Government forces, supported by intense Russian airstrikes and Iranian-backed militias on the ground, drove the militants from the last few neighborho­ods they controlled in the eastern provincial capital of Deir elZour, the Syrian army said.

Across the border, the Iraqi army and allied Iranian-backed militias seized control of a crucial border crossing after taking most of the town of al-Qaim, Iraq, from the Islamic State, according to the Iraqi military chief of staff.

The military advances dealt a severe blow to the militant group, leaving it with fragments of its selfdeclar­ed caliphate that once stretched from the center of Syria to the outskirts of Baghdad. They provide yet another indication that President Bashar Assad’s fortunes have rebounded and that, with help from Russian and Iranian allies, the Syrian army can take back territory.

ISIS now maintains just a few pockets of western Anbar province in Iraq and somewhat larger patches in Syria, where it controls about a third of the desert province of Deir el-Zour and an oil field.

The developmen­ts also set the stage for a battle for the Syrian border town of Bukamal, on the strategic highway from Baghdad to Damascus, and what appears to be the end game for the remaining Islamic State territory in Iraq and Syria.

The seizing of Deir elZour punctuates the turnaround Assad has managed in more than six years of war. Just two years ago, the idea that the government would manage to take back the city seemed remote.

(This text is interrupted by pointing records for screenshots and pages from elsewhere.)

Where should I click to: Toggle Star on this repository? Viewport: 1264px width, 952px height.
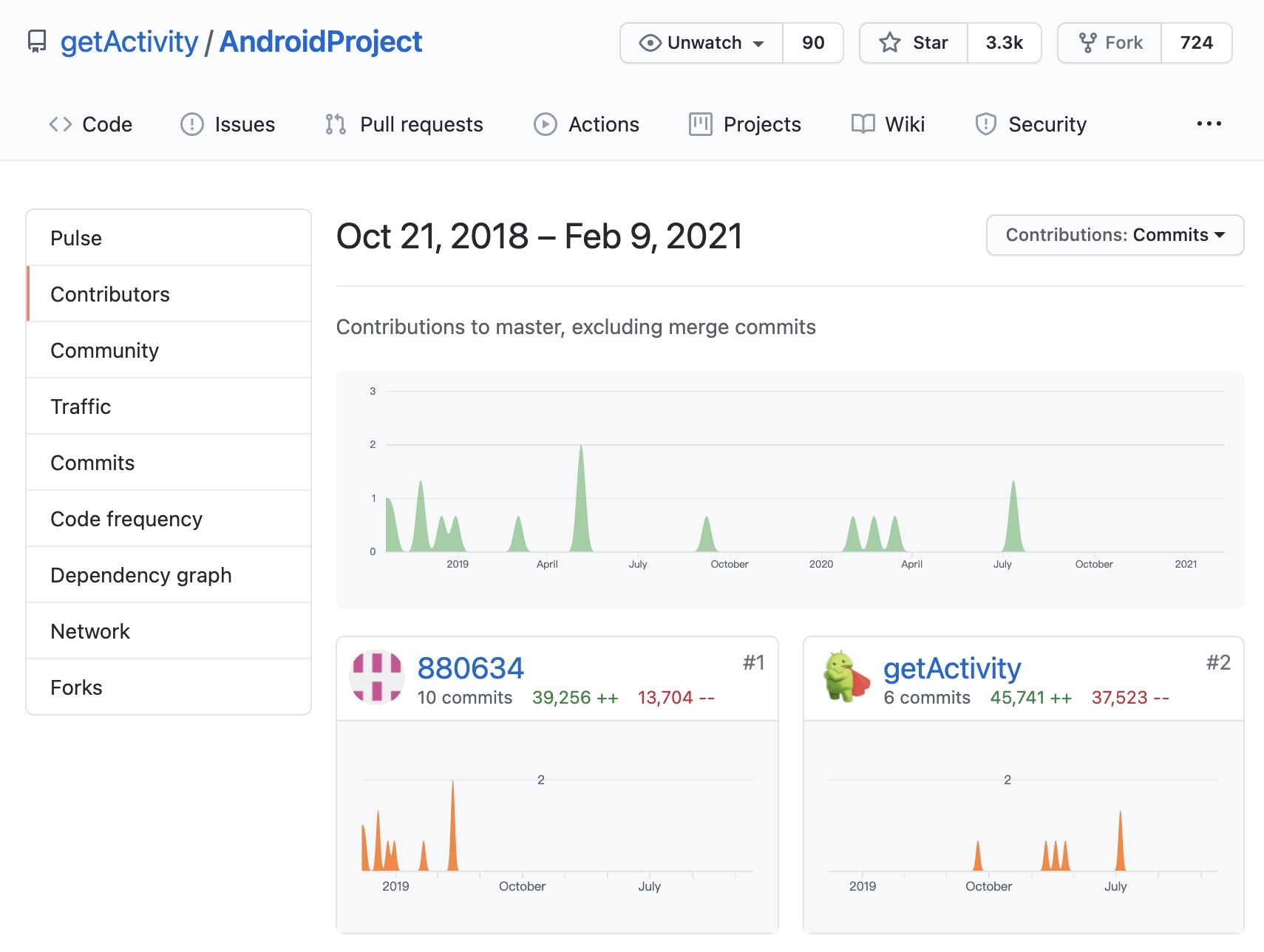(914, 43)
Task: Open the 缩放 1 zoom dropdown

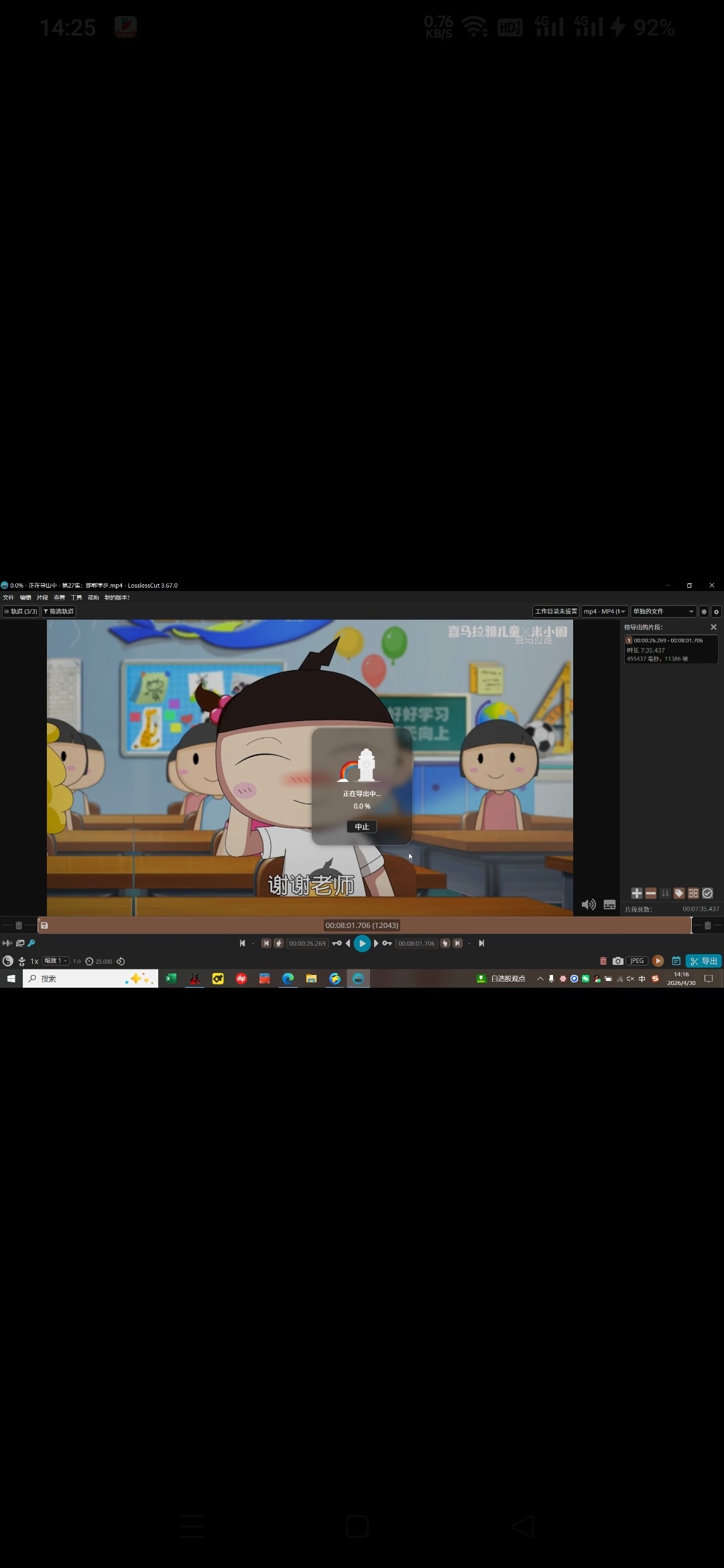Action: tap(56, 961)
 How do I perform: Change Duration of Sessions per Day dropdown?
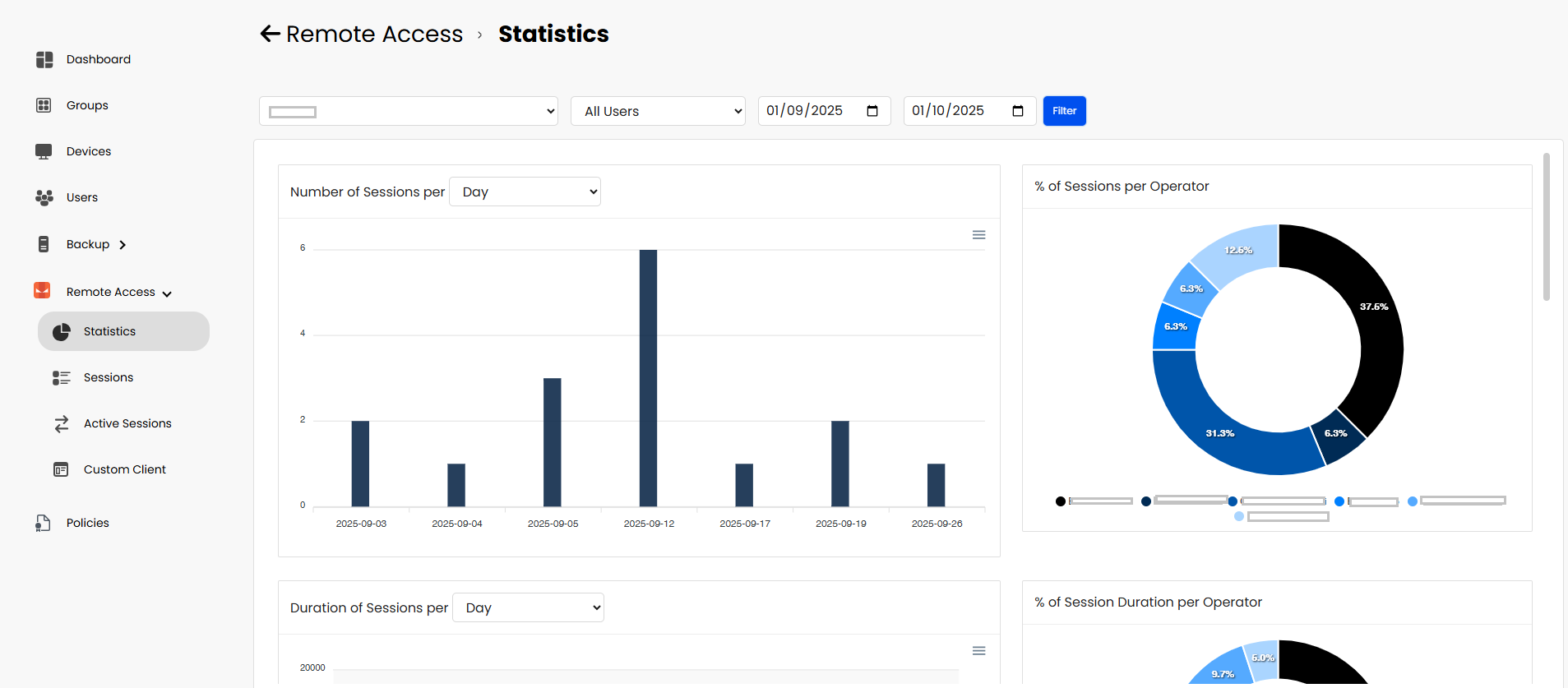(528, 607)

The battle on the Iraqi side of the Iraqi-Syrian border Friday involved Iraq’s elite counterter­rorism units, the Iraqi army, the federal police and Iraqi paramilita­ries supported by Iran. U.S. military advisers have been working with the Iraqi army and special forces, and the United States provided air support to the Iraqi ground forces Friday.

The advance gave the Iraqis and their U.S.-led coalition allies a forward operating position to monitor any remaining Islamic State fighters fleeing the converging armies.